AAAM sees investments in these countries as the first steps towards building regional automotive manufacturing hubs – one in South, West, East and North Africa, powered by components from other African countries. such as Côte d’Ivoire, Uganda, Angola and Senegal. The recently launched African Free Trade Area could further strengthen this vision.

Volkswagen looks to the future

With its cars beyond the reach of most Africans, VW is testing carpooling and carsharing services in Kigali, the capital of Rwanda. Customers can hire a car or have a driver pick them up through VW’s Move app. The company uses cars – Polo, Passat and Teramont – assembled at its $ 20 million factory in Kigali and plans to sell them on the second-hand market after a year or two of service.
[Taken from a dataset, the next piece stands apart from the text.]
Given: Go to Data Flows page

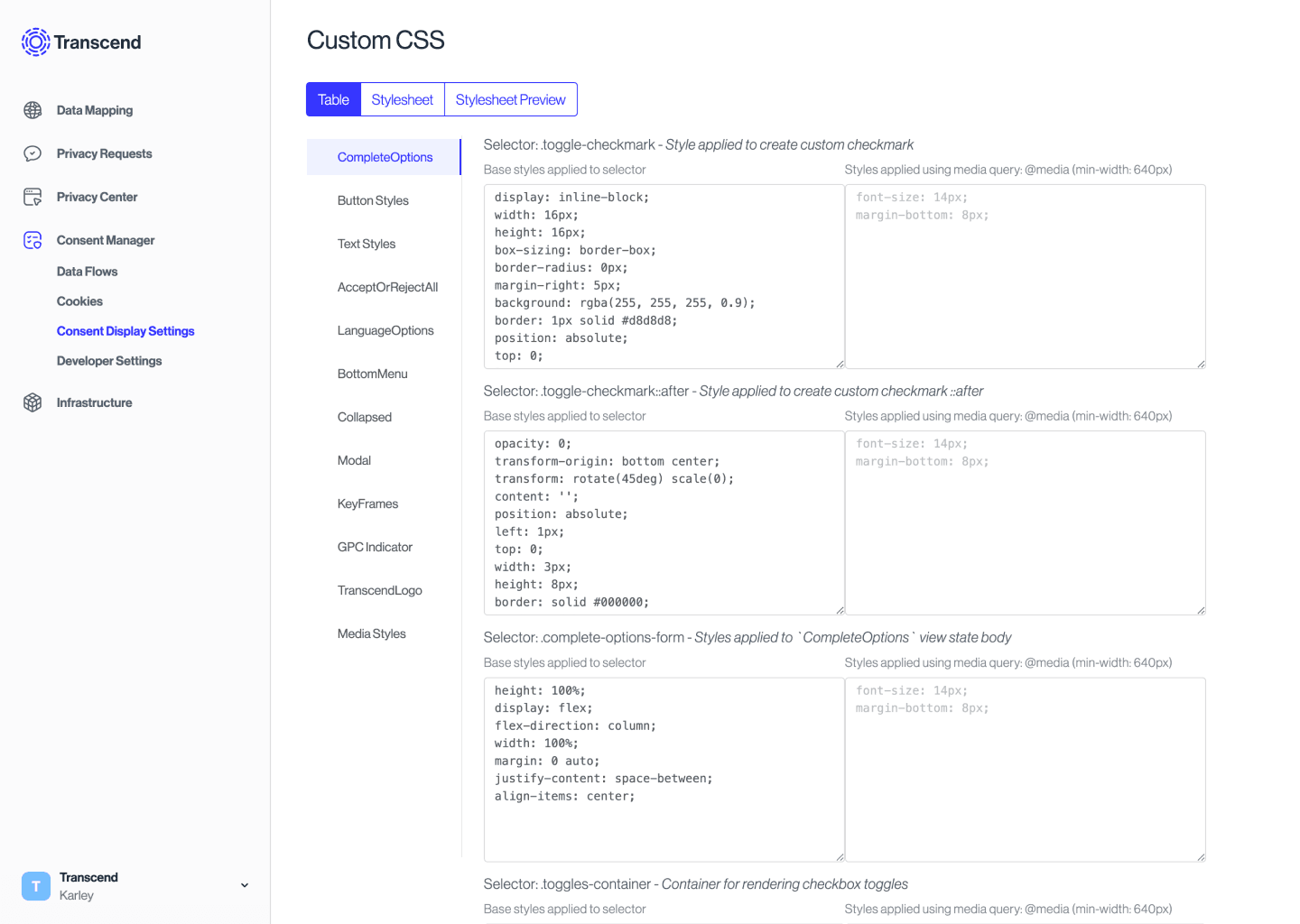Looking at the screenshot, I should pyautogui.click(x=87, y=271).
The Move application has approximately 40,000 users. VW plans to deploy a similar service in Ghana.

“The question is whether a car for a household is still the solution of the future or whether it is not also about new forms of mobility,” Christoph Kannengiesser of the German Association of African Businesses told DW. . So, it’s not so much about whether a person can afford a car, but whether a person can afford automobile mobility, he said.

VW has also partnered with German electrical equipment company Siemens to test electric cars imported into Rwanda as part of its ridesharing service with the intention of ultimately making the entire fleet electric. The automaker hopes that Africans’ now established penchant for advanced technologies would make them comfortable with electric vehicles.